Exercise text:
Is It Too Much to Ask for a Little Boredom in Washington?
Phew! Crisis averted. Well, for a few months, anyway.
Earlier this year, we confessed to nearly losing track of all of the brinksmanship in the nation’s capital—over “sequestration,” the debt ceiling, the “fiscal cliff,” etc., etc. It’s no way to run a country.
The deal reached this week by the House and Senate to restart the government after 16 days of shutdown and meet the nation’s debt obligations is hardly reassuring. Instead, it is “going to kick the can down the road,” Joel Prakken, co-founder of the forecasting firm Macroeconomic Advisers, told NPR. “In which case we’ll have set up yet another near-term, calendar-driven fiscal crisis that will perpetuate the elevated level of uncertainty for the last several years.”
It’s a malady with which Peter Drucker was well acquainted. “Poor management wastes everybody’s time,” he wrote in The Effective Executive. “The symptom to look for is the recurrent ‘crisis,’ the crisis that comes back year after year. A crisis that recurs a second time is a crisis that must not occur again.”

Records supplied:
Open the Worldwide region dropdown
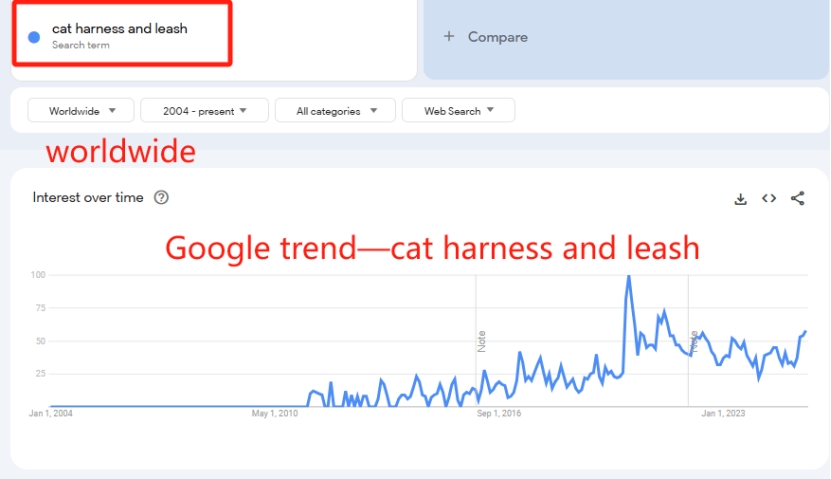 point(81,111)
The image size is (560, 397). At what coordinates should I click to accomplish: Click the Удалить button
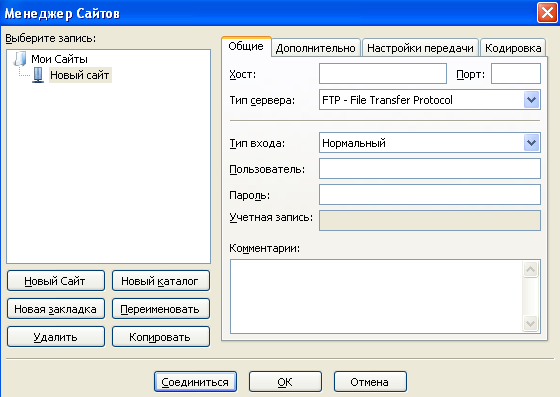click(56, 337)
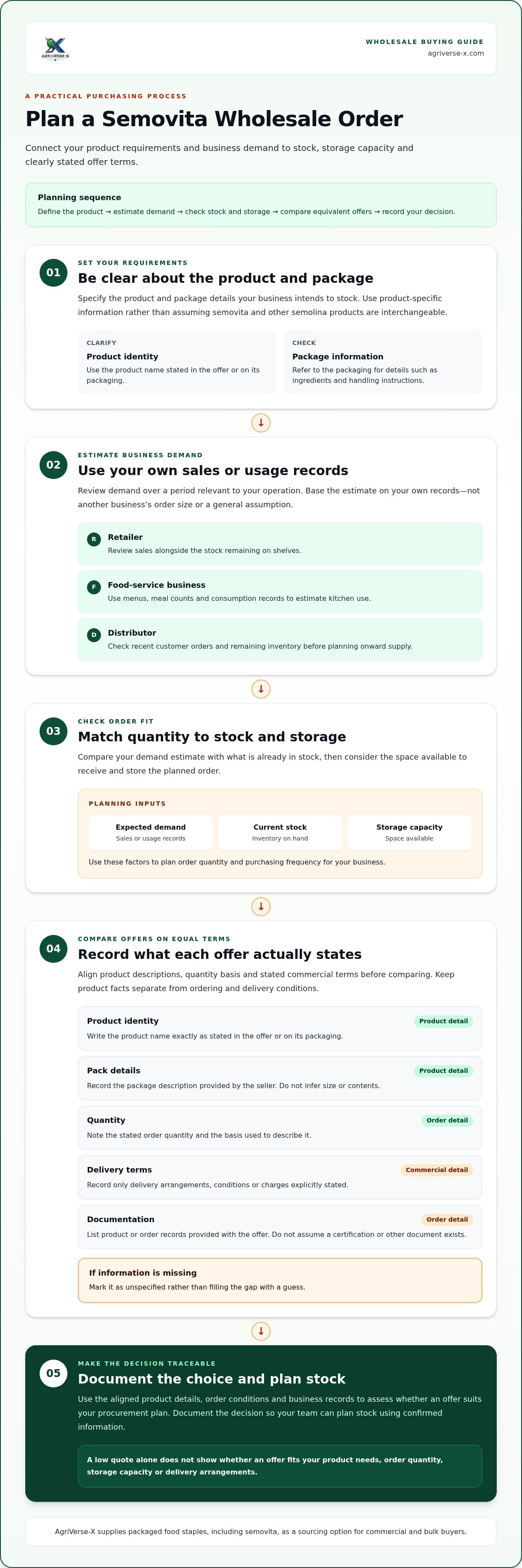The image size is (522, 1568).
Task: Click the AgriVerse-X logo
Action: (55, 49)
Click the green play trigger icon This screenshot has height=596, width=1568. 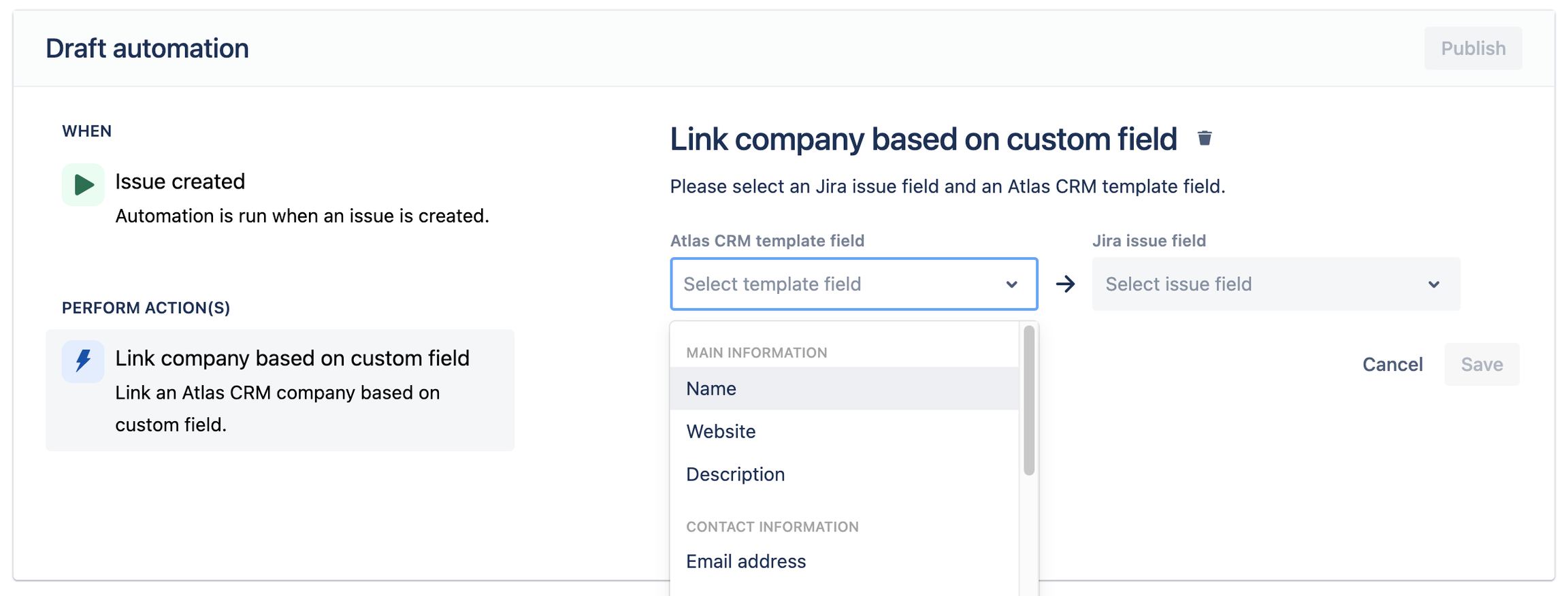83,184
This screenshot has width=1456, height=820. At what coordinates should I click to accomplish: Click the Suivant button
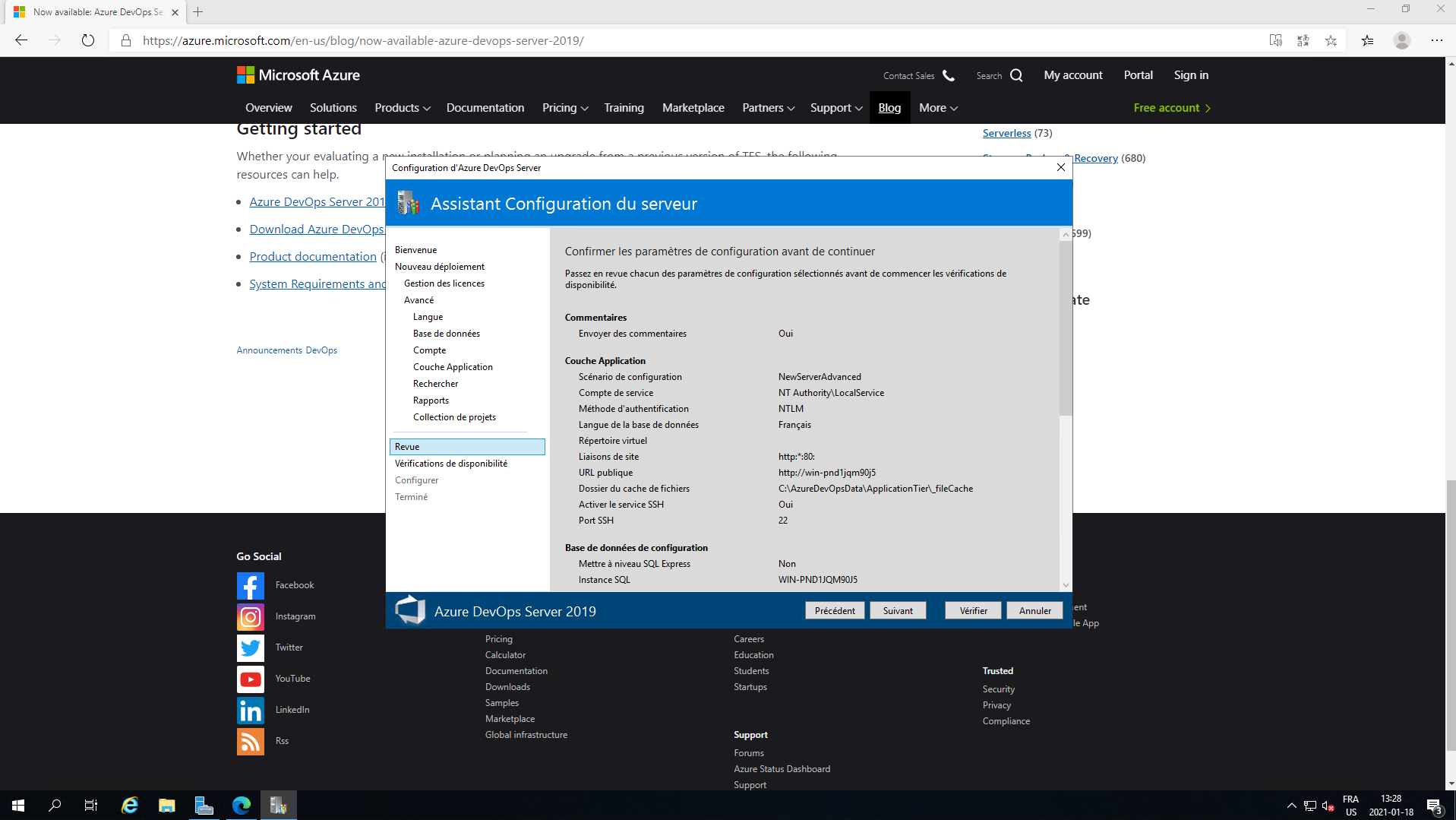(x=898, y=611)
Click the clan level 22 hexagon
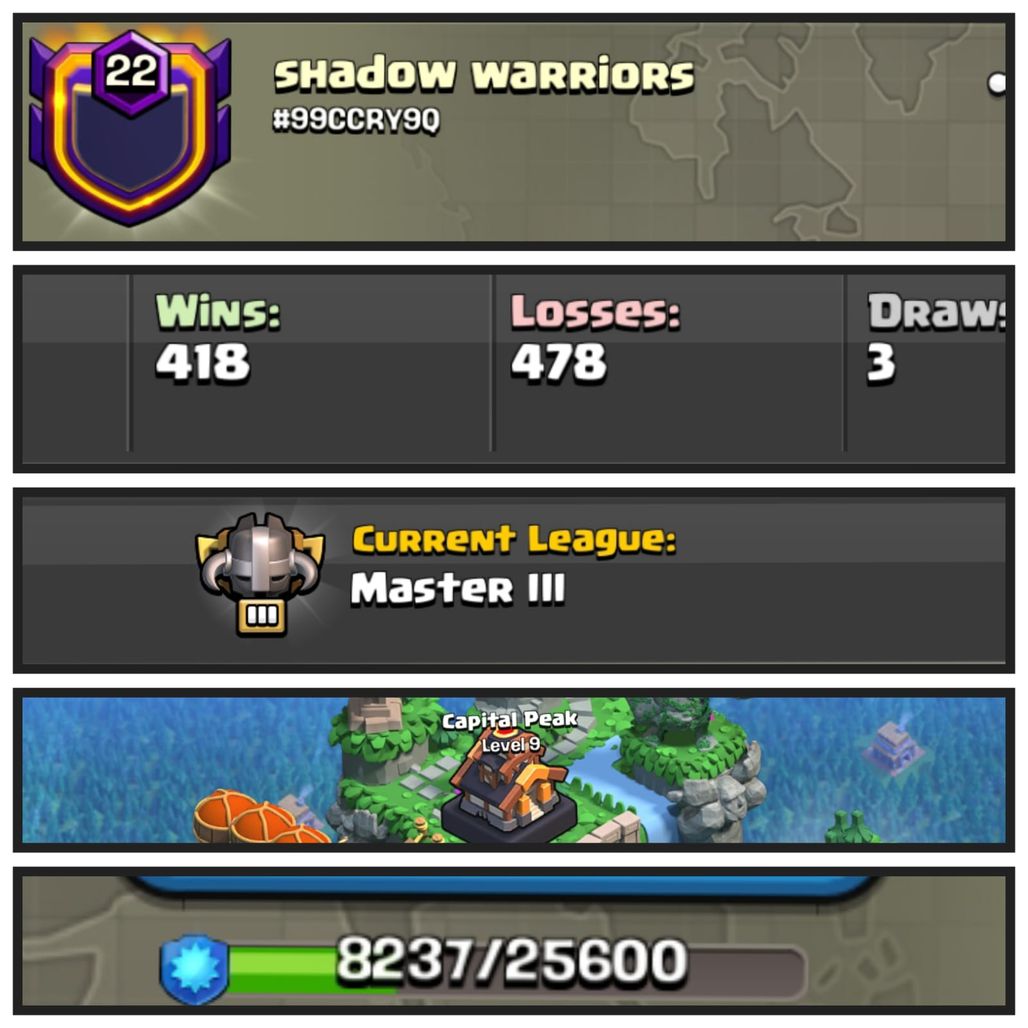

Task instructions:
a - In the article on the Washington shutdown deal, how many days had the government been shut down when the House and Senate reached their deal?
b - Transcribe the passage of the article on the Washington shutdown deal starting with "Earlier this year, we" and going on through "run a country.".

Replies:
a - 16 days.

b -
Earlier this year, we confessed to nearly losing track of all of the brinksmanship in the nation’s capital—over “sequestration,” the debt ceiling, the “fiscal cliff,” etc., etc. It’s no way to run a country.